なんてことを思ったのは、外務省が Web サイトに「尖閣問題のバナー」を増設して、対外向けのアピールを始めたと聞いたから。

「領有権問題は存在しない」「すでに実効支配しているのだから」といった理由付けはともかく、他所から「そこは我が国のモノだ」といわれたときに、黙って聞き流すだけでいいのかどうか。第三者に対して自国の言い分を知らしめる意味で、きちっと反論していくことは必要じゃないかと。

そういう場で、「ま、ま、ここはひとつ穏便に…」の精神は通じない。同じ日本の国内同士なら通用する手法でも、他国が関わってくれば話は別。まして、「敗戦国のくせに」なんて発言まで出てくるようでは、黙って放置しておく訳にもいくまいし。

それで、双方が言い分をぶつけ合ってテーブルの上に広げないことには、落としどころを模索することもままならない。相手の言い分だけをテーブルの上に載せるのは、落としどころではなくて、単に押し負けているだけである。

なにも領有権問題に限らず、ビジネスなどの分野における交渉ごとでも同じ。自分も仕事をする上で、「とにかく双方の言い分をズラッと並べた上で、落としどころを探る」というのは、よくあること。どちらにもそれぞれ、自分なりの思惑というものがあるわけで、それが分からないことには、妥協点を模索することができない。

ただし、こういうやり方が成り立つのは、双方が「ルールに則ってプレー」していて、主張する一方では落としどころを探ろうとする姿勢も見せる必要がある。

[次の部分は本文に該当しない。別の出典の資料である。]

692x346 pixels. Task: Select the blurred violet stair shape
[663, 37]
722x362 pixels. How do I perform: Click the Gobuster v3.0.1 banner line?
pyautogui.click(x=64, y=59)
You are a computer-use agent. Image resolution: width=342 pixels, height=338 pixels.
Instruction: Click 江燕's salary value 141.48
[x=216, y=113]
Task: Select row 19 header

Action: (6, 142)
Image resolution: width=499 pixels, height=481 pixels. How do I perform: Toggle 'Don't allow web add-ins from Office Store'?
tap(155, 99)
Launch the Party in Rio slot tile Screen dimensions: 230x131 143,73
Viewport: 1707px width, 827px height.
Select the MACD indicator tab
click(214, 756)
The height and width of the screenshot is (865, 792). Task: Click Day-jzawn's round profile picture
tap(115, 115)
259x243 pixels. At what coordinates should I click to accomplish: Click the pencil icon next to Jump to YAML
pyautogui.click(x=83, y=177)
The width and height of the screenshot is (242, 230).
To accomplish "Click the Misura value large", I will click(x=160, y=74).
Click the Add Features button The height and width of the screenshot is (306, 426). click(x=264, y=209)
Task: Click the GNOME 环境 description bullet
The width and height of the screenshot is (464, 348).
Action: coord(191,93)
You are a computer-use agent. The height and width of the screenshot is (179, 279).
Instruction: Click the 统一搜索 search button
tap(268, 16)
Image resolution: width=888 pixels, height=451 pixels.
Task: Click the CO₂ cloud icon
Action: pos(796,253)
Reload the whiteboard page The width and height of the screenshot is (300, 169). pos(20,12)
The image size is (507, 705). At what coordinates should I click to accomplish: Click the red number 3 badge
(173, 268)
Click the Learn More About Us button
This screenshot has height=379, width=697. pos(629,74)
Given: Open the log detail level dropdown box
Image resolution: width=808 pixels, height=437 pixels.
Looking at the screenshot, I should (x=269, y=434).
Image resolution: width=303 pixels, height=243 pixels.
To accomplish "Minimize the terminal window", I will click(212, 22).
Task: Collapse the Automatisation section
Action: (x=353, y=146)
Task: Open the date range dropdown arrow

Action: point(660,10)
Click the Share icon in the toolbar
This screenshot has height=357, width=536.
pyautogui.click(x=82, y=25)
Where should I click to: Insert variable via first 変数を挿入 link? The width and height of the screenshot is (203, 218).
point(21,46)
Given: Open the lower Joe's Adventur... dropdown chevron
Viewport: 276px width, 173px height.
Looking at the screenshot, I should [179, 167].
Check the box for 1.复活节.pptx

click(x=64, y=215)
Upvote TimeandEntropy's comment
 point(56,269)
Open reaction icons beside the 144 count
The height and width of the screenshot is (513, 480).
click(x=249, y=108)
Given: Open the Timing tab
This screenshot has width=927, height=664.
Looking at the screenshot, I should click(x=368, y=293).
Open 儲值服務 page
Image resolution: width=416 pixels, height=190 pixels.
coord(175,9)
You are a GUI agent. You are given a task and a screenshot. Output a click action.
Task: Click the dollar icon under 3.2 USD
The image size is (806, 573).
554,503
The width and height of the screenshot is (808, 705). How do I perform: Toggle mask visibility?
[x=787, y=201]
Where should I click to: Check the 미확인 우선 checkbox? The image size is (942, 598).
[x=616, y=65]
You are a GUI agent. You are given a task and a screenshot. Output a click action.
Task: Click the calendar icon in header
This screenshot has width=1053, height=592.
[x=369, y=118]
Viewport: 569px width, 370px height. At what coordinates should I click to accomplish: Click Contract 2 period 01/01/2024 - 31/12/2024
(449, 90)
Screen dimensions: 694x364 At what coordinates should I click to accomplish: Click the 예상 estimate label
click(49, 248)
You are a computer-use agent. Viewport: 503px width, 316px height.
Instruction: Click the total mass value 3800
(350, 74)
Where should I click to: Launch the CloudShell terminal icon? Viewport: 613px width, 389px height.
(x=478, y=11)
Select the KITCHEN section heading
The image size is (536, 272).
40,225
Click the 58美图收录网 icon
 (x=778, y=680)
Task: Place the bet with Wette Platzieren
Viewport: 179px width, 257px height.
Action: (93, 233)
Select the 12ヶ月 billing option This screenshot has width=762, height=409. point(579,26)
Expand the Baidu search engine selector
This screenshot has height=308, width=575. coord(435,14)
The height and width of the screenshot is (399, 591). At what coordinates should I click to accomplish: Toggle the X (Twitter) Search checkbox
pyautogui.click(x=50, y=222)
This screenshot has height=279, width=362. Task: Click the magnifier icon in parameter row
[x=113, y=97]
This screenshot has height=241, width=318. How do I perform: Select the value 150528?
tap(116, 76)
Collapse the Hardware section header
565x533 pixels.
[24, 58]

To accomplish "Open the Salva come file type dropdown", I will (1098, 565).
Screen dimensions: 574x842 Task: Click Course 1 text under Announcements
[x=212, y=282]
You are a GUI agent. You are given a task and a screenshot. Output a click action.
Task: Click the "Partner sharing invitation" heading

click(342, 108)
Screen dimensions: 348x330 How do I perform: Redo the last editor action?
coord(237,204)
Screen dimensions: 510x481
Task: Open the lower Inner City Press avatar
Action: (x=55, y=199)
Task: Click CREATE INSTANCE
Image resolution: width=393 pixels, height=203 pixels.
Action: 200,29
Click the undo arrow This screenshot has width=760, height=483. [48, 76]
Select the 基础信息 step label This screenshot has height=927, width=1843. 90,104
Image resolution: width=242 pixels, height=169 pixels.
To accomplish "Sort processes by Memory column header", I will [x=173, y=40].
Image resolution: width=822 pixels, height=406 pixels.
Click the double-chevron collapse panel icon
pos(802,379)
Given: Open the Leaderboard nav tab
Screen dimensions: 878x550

一方、あるいは双方の当事者がルールに則ってプレーしないと、ただの喧嘩になってしまう。
だから、相手が「ルールに則ってプレー」するか、それとも「俺様ルールを押しつけてプレー」するか、この違いは大問題。


「ま、ま、ここはひとつ穏便に…」の精神と類似している (かもしれない) 話として、もうひとつ。それは、ひょっとすると「謙譲の美徳」の間違った使い方もあるんじゃないか ? という話。

もちろん、天狗になって驕り高ぶり、「我が国が最強」「我が国の歴史に過ちなし」なんてことになったら、それはそれで問題がある。こんなことを書くと怒る人がいるかも知れないけれど、過去に何の過ちもしていない国なんてあるもんかと思うから。

要は「程度問題」という話。「過去の歴史は、それはそれ。だからといって、現時点で実効支配している場所を、腕力と宣伝戦でもって分捕ろうとしてもいい、ということにはならない」というのが落としどころではないかと。そこで間違った「謙譲の美徳」を発揮して、「自国を良くいうよりも悪くいう方が好ましい」「とにかく相手に譲る方が好ましい」という発想になるのは、いかがなものかと。

思うにこれは、「自分で自分のことを良くいうよりも、悪くいっておくぐらいの方が無難」という要素があるのかも知れない。いわゆる贖罪の精神とかいう話よりも。

でも、強引な領土要求に対して「穏便にコトを収めようとして」譲歩して、どこかの土地を譲り渡した結果、相手がさらに図に乗ってきて要求がエスカレート、収拾のつかない事態に」なんていう事例もある。譲歩してうまくいった事例だけではなくて、うまくいかなかった事例のことも考えるのが筋。片方だけだと論点が偏ってしまうから。